6502 Shorts by Lee Davison

This section is for those short bits of code that are just what you need every now and then.

Toggle carry – Change the sense of the carry bit.

Carry bit the wrong sense? Want a 0 when it’s 1? Read on….
The code
Recently in some otherwise elegant code the result of a compare left the carry bit in
exactly the wrong sense for the following add. The usual way to fix that is to do
something like ..

	
        BCC     WasClear	; if clear go set it
	CLC			; was set so clear it
	BCC	AllDone		; continue
WasClear
	SEC			; was clear so set it
AllDone

While this works there had to be a more elegant way of doing this. It turns out there is, you do this ..

	
        ROL	A		; Cb into b0
	EOR	#$01		; toggle bit
	ROR	A		; b0 into Cb

The ROL puts the carry into bit 0 in the accumulator.
The EOR toggles the state of that bit without affecting any other bits.
The ROR puts the bit back into the carry, restores the accumulator and sets the N and Z flags.

There are a couple of advantages of doing things this way instead of the branch and set (or clear) given earlier ..
It only takes four bytes instead of six. It always takes six cycles, not five or seven depending on the state of the carry.
There is one possible disadvantage in that it sets the N and Z flags from what is in A at the time. But, most of the time, if you’re interested in the carry state the N and Z states are unimportant.

Range test – Test a byte is in the range n to m

Sometimes you need to check if a byte is in a certain range that does not start,
or end, on the byte limits. For example, if a byte is numeric (n = ‘0’, m = ‘9’)
or lower case ASCII (n = ‘a’, m = ‘z’).

For all of these we assume that the byte to be tested is in A and that the start and end values, n and m, are already defined. Also that 0 < n < m < $FF.
If you don’t need to preserve the byte in A then testing the byte can be done in five bytes and only six cycles. This sets the carry if A is in the range n to m.

	CLC		; clear carry for add
	ADC	#$FF-m	; make m = $FF
	ADC	#m-n+1	; carry set if in range n to m

If you want the carry clear instead of set you use subtract instead of add.

	SEC		; set carry for subtract
	SBC	#n	; make n = $00
	SBC	#m-n+1	; carry clear if in range n to m

If you need to preserve A and have either the X or Y register free you can do it like this.

	TAX		; copy A (or TAY)
	CLC		; clear carry for add
	ADC	#$FF-m	; make m = $FF
	ADC	#m-n+1	; carry set if in range n to m
	TXA		; restore A (or TYA)

If you can spare the cycles but not the registers then this is the slowest of the range tests coming in at thirteen cycles.

	PHA		; save A
	CLC		; clear carry for add
	ADC	#$FF-m	; make m = $FF
	ADC	#m-n+1	; carry set if in range n to m
	PLA		; restore A

Finally a method that preserves A without using any other registers, or memory.
This has the disadvantage that it can take either five or ten cycles (so timing
would be unsure) and takes the most bytes. This one sets the carry if A is in the
range n to m.

	CMP	#n	; is it less than required?
	BCC	ERnge	; branch if it is
	ADC	#$FE-m	; add $FF-m (carry is set)
	CLC		; clear carry for add
	ADC	#m+1	; A is now back to original value
ERnge

And this one clears the carry if A is in the range n to m.

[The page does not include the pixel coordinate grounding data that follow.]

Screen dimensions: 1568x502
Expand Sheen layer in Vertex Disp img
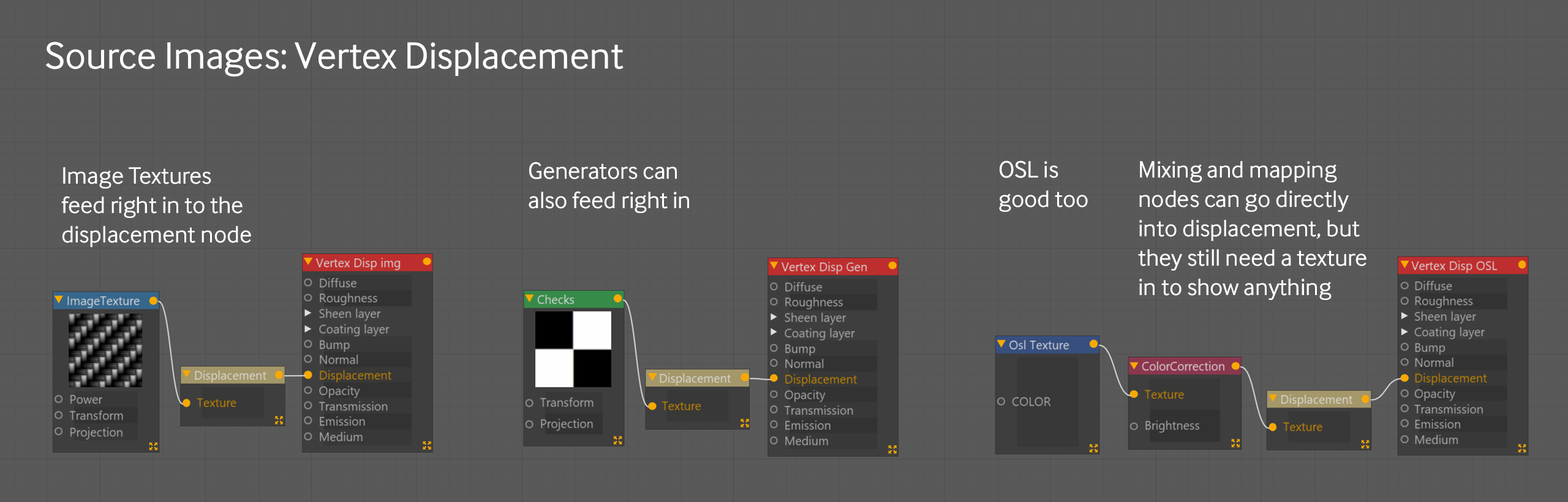[x=308, y=313]
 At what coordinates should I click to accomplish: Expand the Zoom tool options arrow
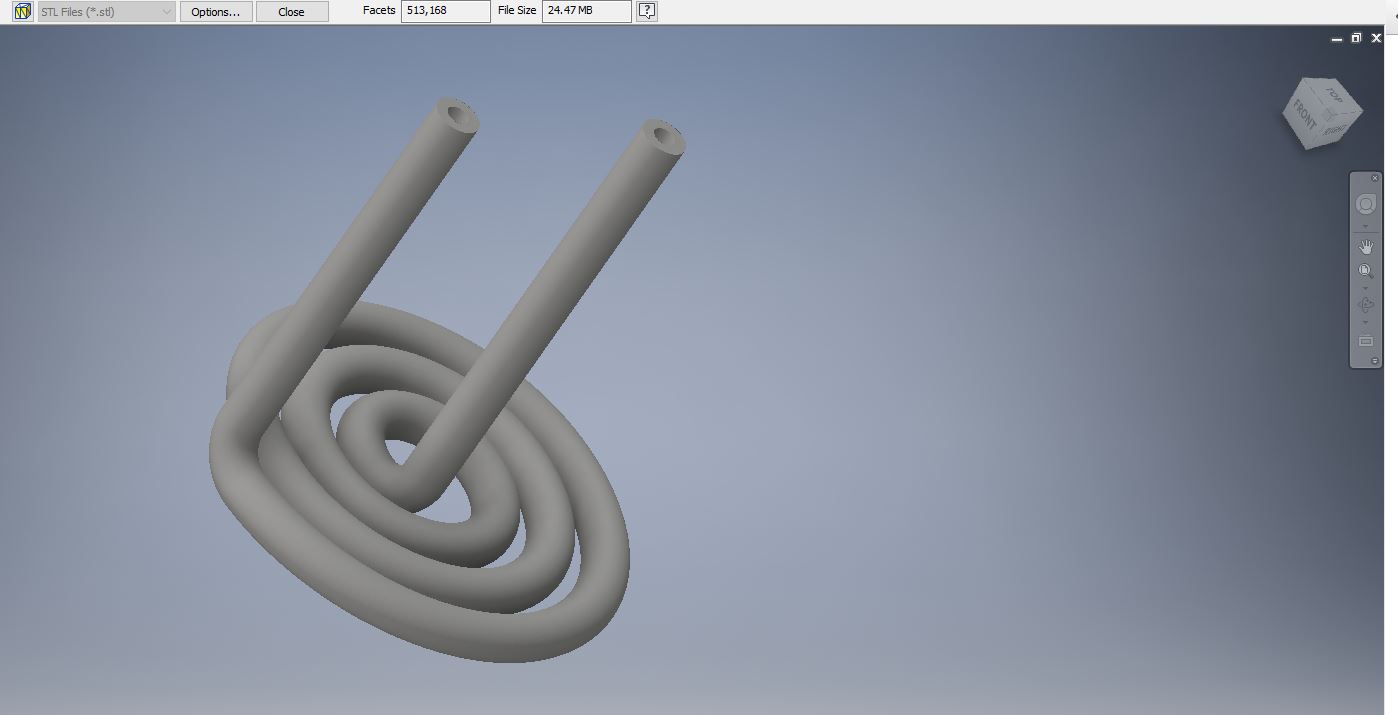(x=1365, y=289)
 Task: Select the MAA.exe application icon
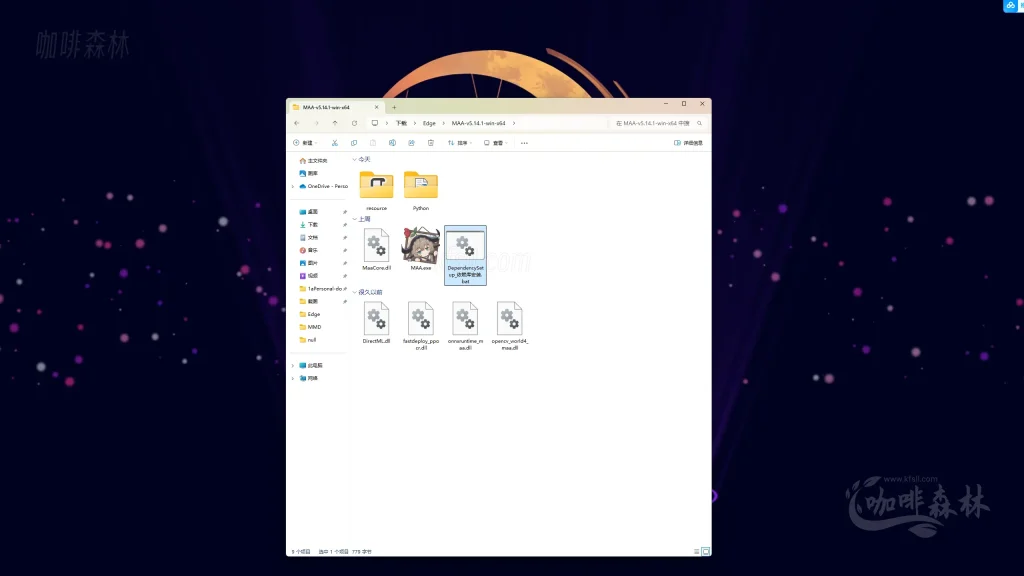[420, 246]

	CMP	#m+1	; is it greater than required?
	BCS	ERnge	; branch if it is
	SBC	#n-1	; subtract n (carry is clear)
	SEC		; set carry for subtract
	SBC	#-n	; A is now back to original value
ERnge

BCD to binary – Convert a BCD byte to binary

I don’t think this will win any prizes but it works (which is always a bonus). The byte temp can be anywhere but is probably best in page zero.

        TAX                 ; copy BCD value
        AND #$F0            ; mask top nibble
        LSR                 ; /2 (/16*8)
        STA temp            ; save it
        LSR                 ; /4 (/16*4)
        LSR                 ; /8 (/16*2)
        ADC temp            ; add /2 (carry always clear)
                            ; ((n/16*8)+(n/16*2) = (n/16*10))
        STA temp            ; save it
        TXA                 ; get original back
        AND #$0F            ; mask low nibble
        ADC temp            ; add shifted (carry always clear)

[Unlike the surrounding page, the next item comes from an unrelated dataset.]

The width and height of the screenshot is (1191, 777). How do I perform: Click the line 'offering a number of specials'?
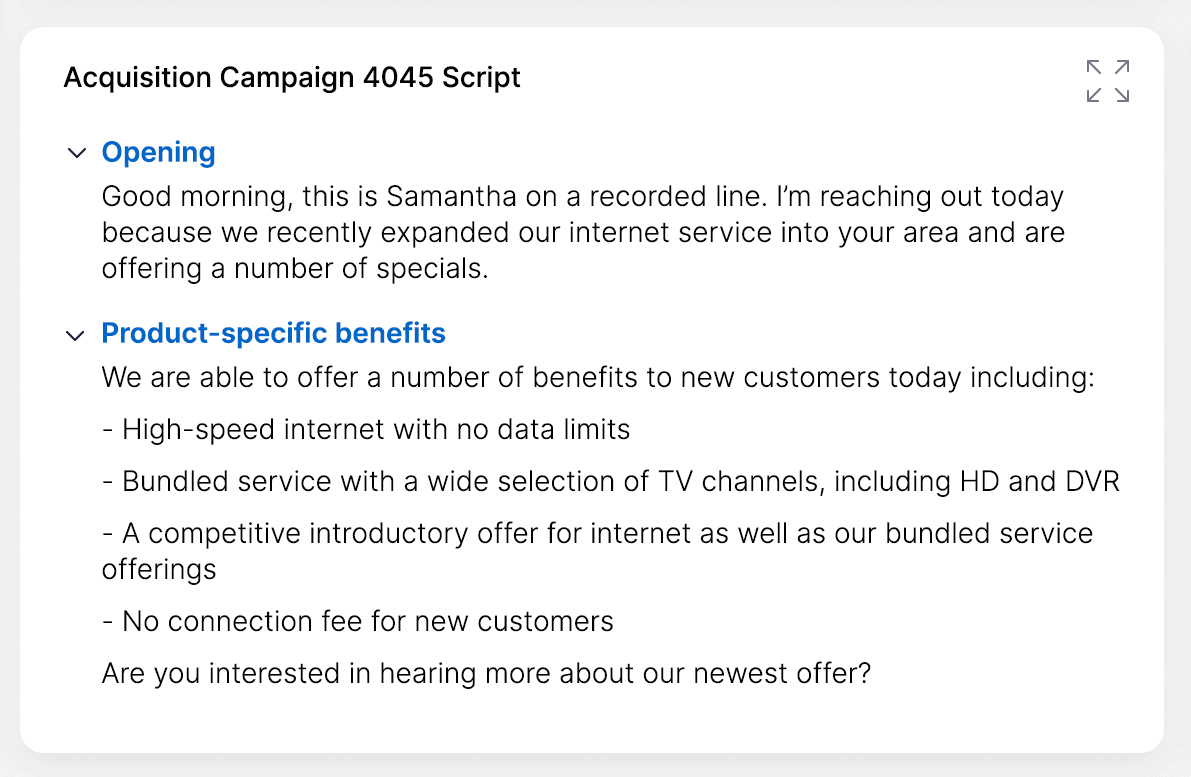(x=295, y=268)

This is seventeen bytes long (assuming temp is in page 0) which makes it just about the
right size for this section.

There is no error checking and it is up to the calling routine to ensure that the source byte is a valid BCD byte. If it isn’t nothing bad happens, you just get the sum of the low nibble and  the high nibble times ten.

Binary to BCD – Convert a binary byte to BCD

Another one I’d not thought about until recently when I was asked if I had it. Here’s what I eventually came up with….
I know it’s almost a bit long for this section but it is the complement to the BCD to binary r

The byte to be converted is in A and the result is returned in low(/high) and A(/X).
The bytes low and high can be anywhere but are probably best in page zero.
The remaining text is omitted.